▶ _SOAL LATIHAN_
1 – Dalam artikel tentang pesan kehidupan dari Malaikat Jibril, setiap perintah pertama Jibril kepada Muhammad disertai sebuah alasan. Uraikan alasan untuk ketiga perintah itu dalam satu sampai tiga kalimat.
2 – Teruskan artikel tentang pesan kehidupan dari Malaikat Jibril, dimulai sesudah kalimat terakhir yang tercantum.

▶ _ARTIKEL_
________________________

Pesan Kehidupan Dari Malaikat Jibril

Pesan Kehidupan Dari Malaikat Jibril

Pesan Kehidupan Dari Malaikat Jibril

KABARNUSA24.COM, Dalam sebuah hadits yang diriwayatkan oleh Imam at-Thabrani dan al-Hakim. Dari Sahl bin Sa’d berkata, “Rasulullah shallallahu ‘alaihi wasallam bersabda;

أَتَانِي جِبْرِيلُ عَلَيْهِ السَّلَامُ، فَقَالَ: يَا مُحَمَّدُ عِشْ مَا شِئْتَ فَإِنَّكَ مَيِّتٌ، وَأَحْبِبْ مَنْ شِئْتَ فَإِنَّكَ مَفَارِقُهُ، وَاعْمَلْ مَا شِئْتَ فَإِنَّكَ مَجْزِيٌّ بِهِ، ثُمَّ قَالَ: يَا مُحَمَّدُ شَرَفُ الْمُؤْمِنِ قِيَامُهُ بِاللَّيْلِ، وَعِزُّهُ اسْتِغْنَاؤُهُ عَنِ النَّاسِ

artinya, “ Jibril mendatangiku lalu berkata: “Wahai Muhammad! Hiduplah sesukamu, karena sesungguhnya kamu akan mati, cintailah siapa yang kamu suka, karena sesungguhnya engkau akan berpisah dengannya dan berbuatlah sesukamu, karena sesungguhnya engkau akan diberi balasan karenanya.” Kemudian dia berkata:” Wahai Muhammad! Kemulian seorang mukmin adalah berdirinya dia pada malam hari (untuk shalat malam), dan keperkasaannya adalah ketidakbutuhannya terhadap manusia.”

________________________

▶ _BAGIAN DATA_
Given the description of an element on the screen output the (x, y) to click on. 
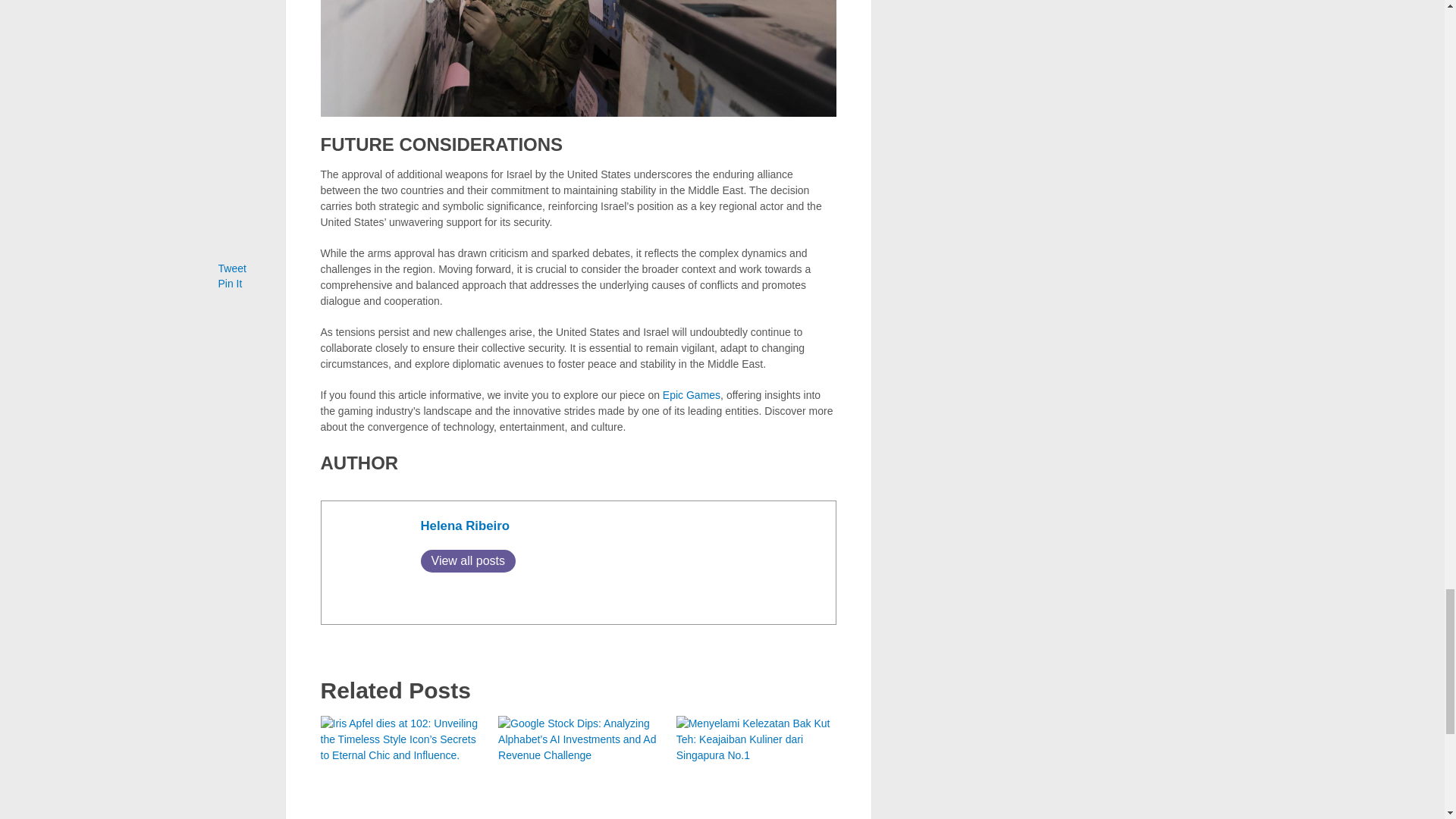
Helena Ribeiro (464, 525)
Epic Games (691, 395)
Helena Ribeiro (464, 525)
View all posts (467, 560)
View all posts (467, 560)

________________________

▶ _JAWABAN SOAL_
1 – Muhammad disuruh hidup sesukanya karena ia pasti akan mati, dan mencintai siapa saja yang ia suka karena ia pasti akan berpisah dengannya. Ia juga disuruh berbuat sesukanya karena ia pasti akan diberi balasan atas perbuatan itu.

2 –
(HR. ath-Thabarani dalam al-Mu’jam al-Ausath no 4278, Abu Nu’aim dalam Hilyatul Auliyaa, al-Hakim dalam al-Mustadrak 7921 Hadits ini dinyatakan hasan oleh Syaikh al-Albani dalam Silsilah al-Ahadits ash-Shahihah 2/483)

Hadits ini berisi wasiat penting yang disampaikan oleh makhluk paling mulia di langit yang ditujukan untuk manusia terbaik di muka bumi, Nabi Muhammad shallahu ‘alaih wa sallam. Berisi prinsip-prinsip hidup yang bermanfaat untuk menjadi bahan renungan dan muhasabah.

Pesan Pertama: Hiduplah sesukamu, tapi ingat, engkau pasti akan mati

Secara sederhana, konsep dasar manusia dirumuskan dalam satu kalimat, inna lillahi wa inna ilaihi raji’un. Kita berasal dari Allah dan akan kembali kepada Allah.

Konsep ini memang kelihatan sederhana, tapi menjawab persoalan penting yang dimiliki seorang anak manusia; tentang darimana dia berasal dan akan ke mana terakhir berlabuh.

Manusia tidak seperti robot yang tidak memiliki kebebasan selain mematuhi setiap perintah pembuatnya tanpa membantah. Tapi manusia berbeda, meski tujuan awal diciptakan untuk ibadah tapi manusia dibekali akal dan naluri. Akal inilah yang seringkali memiliki agenda sendiri ketika melakukan suatu perbuatan, bahkan tidak jarang yang bertentangan dengan misi penciptaan dirinya.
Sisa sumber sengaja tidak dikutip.